If the medical discipline of brain health or psychiatric disorders is misunderstood, depression is the stepchild borne of stigma. Depression, also known as Major Depressive Disorder (MDD), is a disease of the brain that that carries a physical burden on the patient worse than a heart attack. There are two schools of thought regarding the origins of depression. The first is the old (and I mean old) psychoanalytic model that defines depression as “anger toward others turned inward”. The second approach uses the approach that MDD is a medical illness caused by a chemical imbalance in the brain.
As a physician, I personally and clinically throw out the psychoanalytic model. The chemical imbalance model is based on targeted, modern, medical science, including data from neuroimaging trials. The NIH, universities, and even pharmaceutical companies have been collecting DNA samples from patient volunteers with various psychiatric diseases for the past 15+ years. Experts across the board believe that the focus of future research and obtaining a deeper understanding of depression includes identifying the specific genetic predisposition to this illness. Some even think it may be a constellation of genes.
A recent study published in Nature showed that adding a diabetes medication to an antidepressant protected the telomeres (the caps on the end of chromosomes, our DNA). By protecting the structural integrity of the telomeres this treatment combination provided a better quality of life than outcomes for patients given an antidepressant plus a placebo. While cognitive behavior therapy has value in a comprehensive treatment protocol, first line treatment must include addressing depression as a root cause of functional impairment. For that reason, the genetic-chemical-behavioral paradigm is the most effective way to address brain illnesses such as depression.

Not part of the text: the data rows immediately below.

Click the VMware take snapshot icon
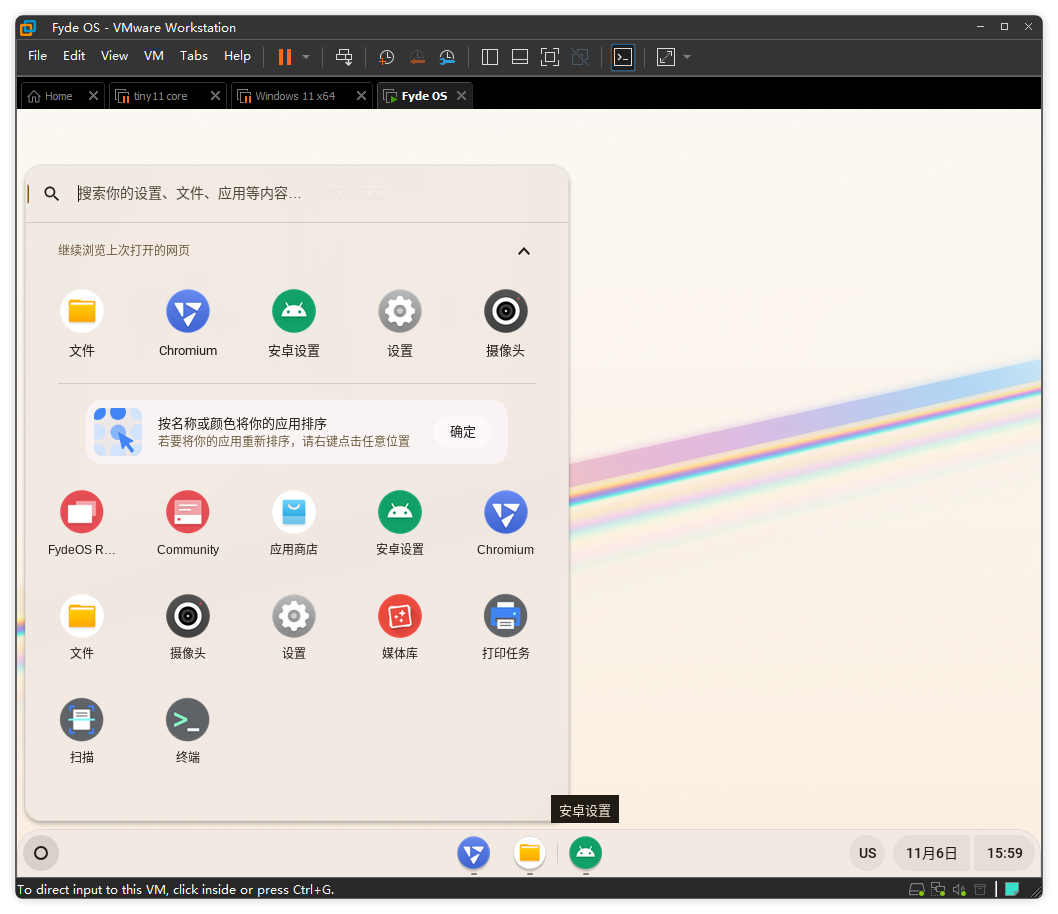The width and height of the screenshot is (1058, 914). coord(387,57)
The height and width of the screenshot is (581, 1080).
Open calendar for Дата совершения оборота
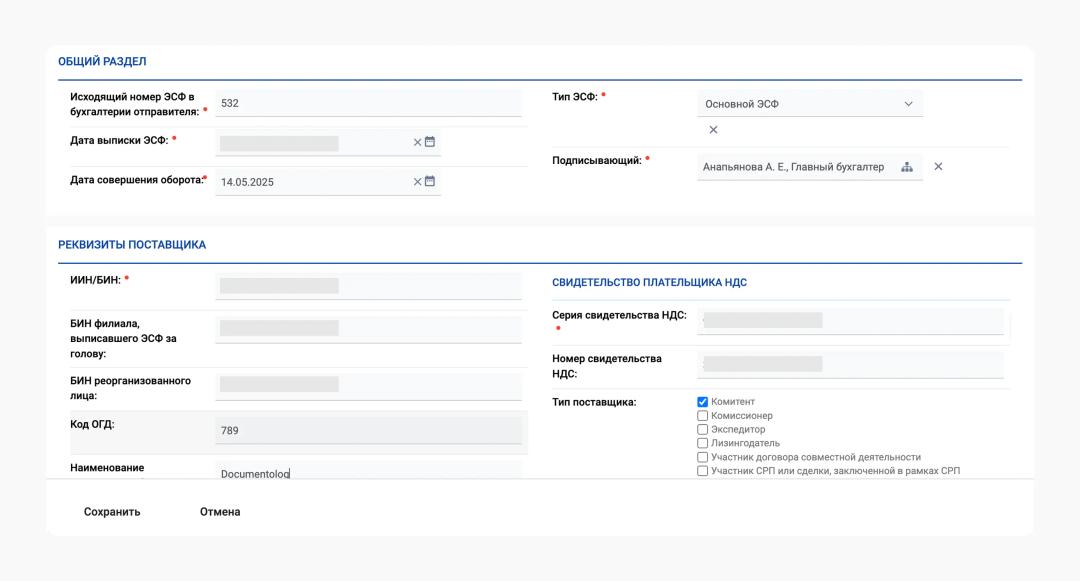pyautogui.click(x=430, y=181)
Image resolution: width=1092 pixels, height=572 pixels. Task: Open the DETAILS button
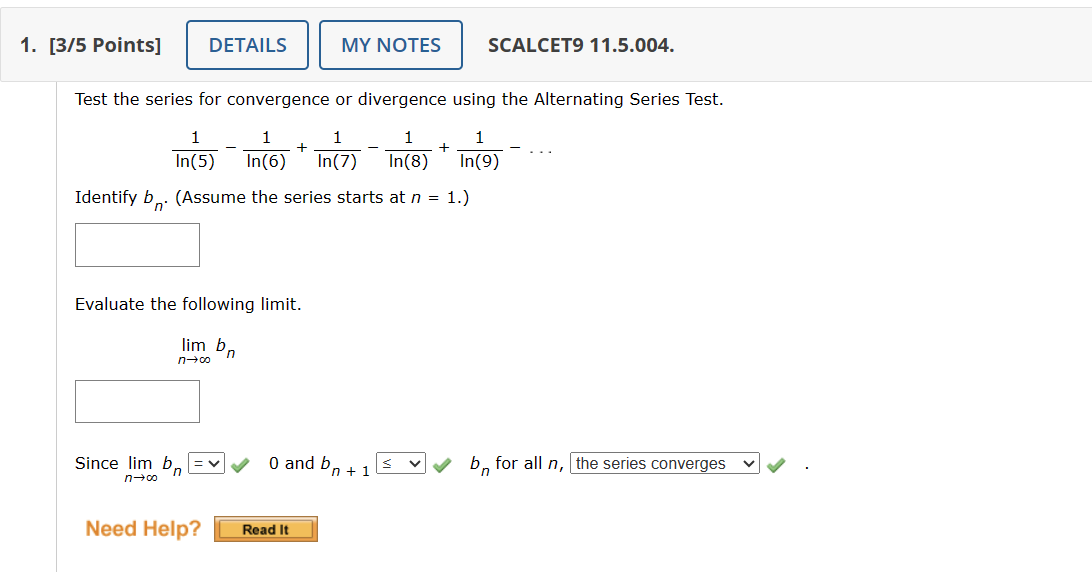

Genetics! What a profound concept and segue to start the discussion on de-stigmatization of brain health. Psychiatric illnesses such as anxiety and depression clearly run in families. Some families are open and talk about the disease, encouraging their loved ones to get help while other families pretend it does not exist. If hypertension or high cholesterol runs in the family, everyone is off to find a specialist after discussions at the family reunion. People are happy to discuss their current LDL numbers or dosage of Lipitor but no one is willing to discuss their Prozac prescription.
How do we get the world to see psychiatric illnesses for what they are--medical conditions? How do we talk openly about anxiety, depression, ADHD, bipolar, and schizophrenia? Hopefully medical science has started the change in perceptions. The research on genetics, new approaches to treatment, new medications and new technologies have all helped us to better understand the etiology of psychiatric disease. My team is currently testing not only new medications but also innovative approaches such as Botox well as low frequency magnetic stimulation as potential antidepressants, and intravenous infusions of medications similar to ketamine. It is an exciting time to be a research physician but an even more exciting (and heartening) time for individuals whose daily life is negatively affected by illnesses like depression. The light at the end of the tunnel is getting closer and brighter every day.